Atlantik kıyısında yer alan Afrikalı kent Cape Town, ülkede Johannesburg ve Durban’dan sonra en önemli kenttir.
Burayı ilk keşfeden kişi Portekizli Bartelemeu Dias’dır. 1488 yıllarına dayanan bu keşiften sonra kent, uzun bir süre İngiliz sömürgesi altında kalmıştır.
Günümüzün turizm kentlerinden biri haline gelen Cape Town, adını “Ümit Burnu”ndan alır. Aslında bu kentin keşfedilmesi de planlı değildir. Dias, Portekiz Kralı II. Joao’nun emriyle doğuya giderek su bulması için görevlendirilmişti. Dias, bugün “Cape Town” olarak adlandırılan yerde o zamanki adıyla “Fırtınalar Burnu”nu keşfetmişti.
II. Jao bulunan Fırtınalar Burnu ismini değiştirerek “Ümit Burnu” olarak yenilemiştir. Kentin bilinen bir diğer adı ise “Ana Kent”tir. Bunun sebebini araştırdığımızda, nedeninin Güney Afrika’da kurulan ilk kolonyal yerleşim olmasına bağlı olduğundan böyle dendiğini öğreniyoruz.

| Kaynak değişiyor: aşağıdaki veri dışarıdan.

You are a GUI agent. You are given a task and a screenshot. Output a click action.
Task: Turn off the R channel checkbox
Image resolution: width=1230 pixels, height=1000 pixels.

Afrika bölgesinde bilinen ve turizm açısından en çok değerlendirilen Cape Town, gezilebilecek en güzel yerlerden biridir.
Kent, daha çok dans ve müzikleriyle bilinir. Festivalleri de genellikle bu tarzdan olur.

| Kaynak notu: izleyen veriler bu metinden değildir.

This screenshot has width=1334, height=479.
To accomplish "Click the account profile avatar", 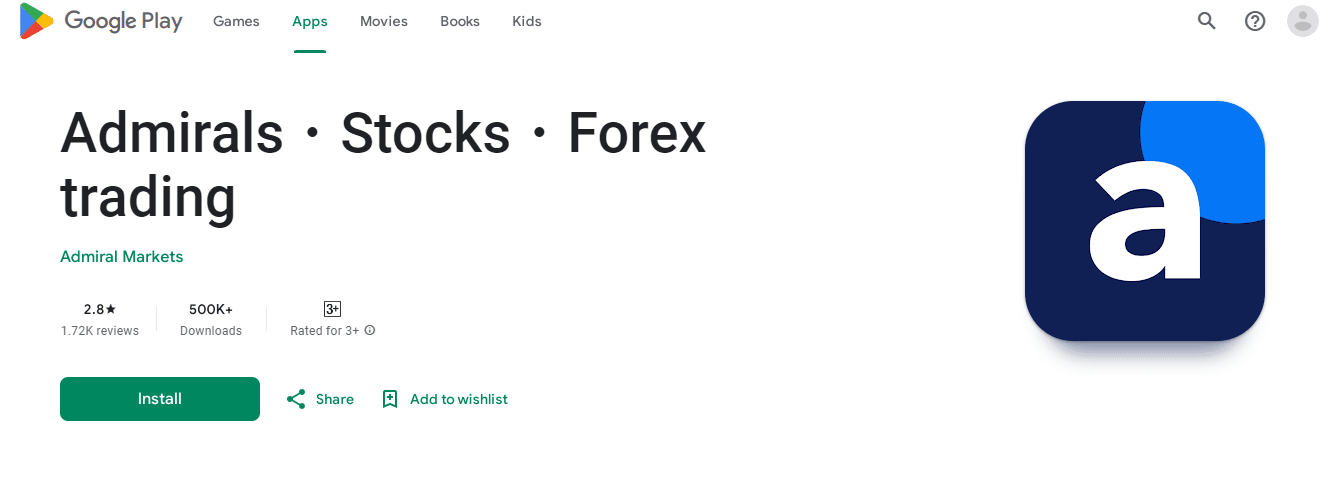I will (1303, 21).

Yılbaşından itibaren başlayan ve Ocak ayı boyunca devam eden “Minstrel” kentin en görkemli festivallerinden biridir. Sokak dansçılarının gösterileri, yerel müzikler, eğlencede beklenenden daha fazlasını sunuyor. Bir de Mart ayı sonunda düzenlenen “Cape Town Caz Festivali” de yine Cape Town’un kültürel değerlerinden biridir.
“Bohem Cadde”, kentin en işlek yerlerinden biridir. Taksim ve Beyoğlu’nu aratmayan bir yer olduğunu söyleyebiliriz. Bo Kaap, Distict Six, Güney Afrika Maritime müzeleri ve bunun yanında gece hayatı ve eğlence mekânlarıyla dolu olan bu yer, kentin değerlerini en iyi şekilde anlatan noktalardan biridir.